* AIM OF THE TASK *
Please take the entries below from the first line through the line containing "Store (114, 1250)" and repeat them exactly, leaving out everything after.

* RECORDS TO PROCESS *
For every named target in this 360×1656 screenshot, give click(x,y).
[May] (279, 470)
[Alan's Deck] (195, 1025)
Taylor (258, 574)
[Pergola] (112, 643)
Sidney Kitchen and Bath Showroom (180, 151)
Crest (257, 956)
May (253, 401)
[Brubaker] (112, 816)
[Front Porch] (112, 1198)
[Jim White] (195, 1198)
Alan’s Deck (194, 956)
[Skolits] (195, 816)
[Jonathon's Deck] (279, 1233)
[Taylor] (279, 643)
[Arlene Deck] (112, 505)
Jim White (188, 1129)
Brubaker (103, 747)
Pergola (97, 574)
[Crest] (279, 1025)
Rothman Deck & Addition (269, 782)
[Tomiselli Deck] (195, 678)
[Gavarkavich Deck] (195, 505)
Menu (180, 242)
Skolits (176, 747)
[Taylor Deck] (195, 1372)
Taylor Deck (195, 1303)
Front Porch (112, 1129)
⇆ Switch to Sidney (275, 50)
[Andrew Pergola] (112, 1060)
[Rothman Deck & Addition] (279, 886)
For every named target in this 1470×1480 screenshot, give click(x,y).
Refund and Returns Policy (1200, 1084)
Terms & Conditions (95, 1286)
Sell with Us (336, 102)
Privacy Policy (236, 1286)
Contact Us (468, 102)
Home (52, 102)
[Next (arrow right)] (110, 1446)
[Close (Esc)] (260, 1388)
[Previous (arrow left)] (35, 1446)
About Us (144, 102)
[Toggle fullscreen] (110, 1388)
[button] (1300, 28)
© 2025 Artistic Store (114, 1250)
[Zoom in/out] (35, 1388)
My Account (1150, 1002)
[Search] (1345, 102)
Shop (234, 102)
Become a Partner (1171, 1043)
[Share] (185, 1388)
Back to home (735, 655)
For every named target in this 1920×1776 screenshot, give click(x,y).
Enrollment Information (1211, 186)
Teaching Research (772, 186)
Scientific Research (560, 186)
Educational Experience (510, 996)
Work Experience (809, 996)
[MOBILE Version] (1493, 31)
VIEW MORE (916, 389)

* OUTPUT BELOW *
For every named target in this 360×1656 screenshot, give click(x,y).
[May] (279, 470)
[Alan's Deck] (195, 1025)
Taylor (258, 574)
[Pergola] (112, 643)
Sidney Kitchen and Bath Showroom (180, 151)
Crest (257, 956)
May (253, 401)
[Brubaker] (112, 816)
[Front Porch] (112, 1198)
[Jim White] (195, 1198)
Alan’s Deck (194, 956)
[Skolits] (195, 816)
[Jonathon's Deck] (279, 1233)
[Taylor] (279, 643)
[Arlene Deck] (112, 505)
Jim White (188, 1129)
Brubaker (103, 747)
Pergola (97, 574)
[Crest] (279, 1025)
Rothman Deck & Addition (269, 782)
[Tomiselli Deck] (195, 678)
[Gavarkavich Deck] (195, 505)
Menu (180, 242)
Skolits (176, 747)
[Taylor Deck] (195, 1372)
Taylor Deck (195, 1303)
Front Porch (112, 1129)
⇆ Switch to Sidney (275, 50)
[Andrew Pergola] (112, 1060)
[Rothman Deck & Addition] (279, 886)
For every named target in this 1470×1480 screenshot, give click(x,y).
Refund and Returns Policy (1200, 1084)
Terms & Conditions (95, 1286)
Sell with Us (336, 102)
Privacy Policy (236, 1286)
Contact Us (468, 102)
Home (52, 102)
[Next (arrow right)] (110, 1446)
[Close (Esc)] (260, 1388)
[Previous (arrow left)] (35, 1446)
About Us (144, 102)
[Toggle fullscreen] (110, 1388)
[button] (1300, 28)
© 2025 Artistic Store (114, 1250)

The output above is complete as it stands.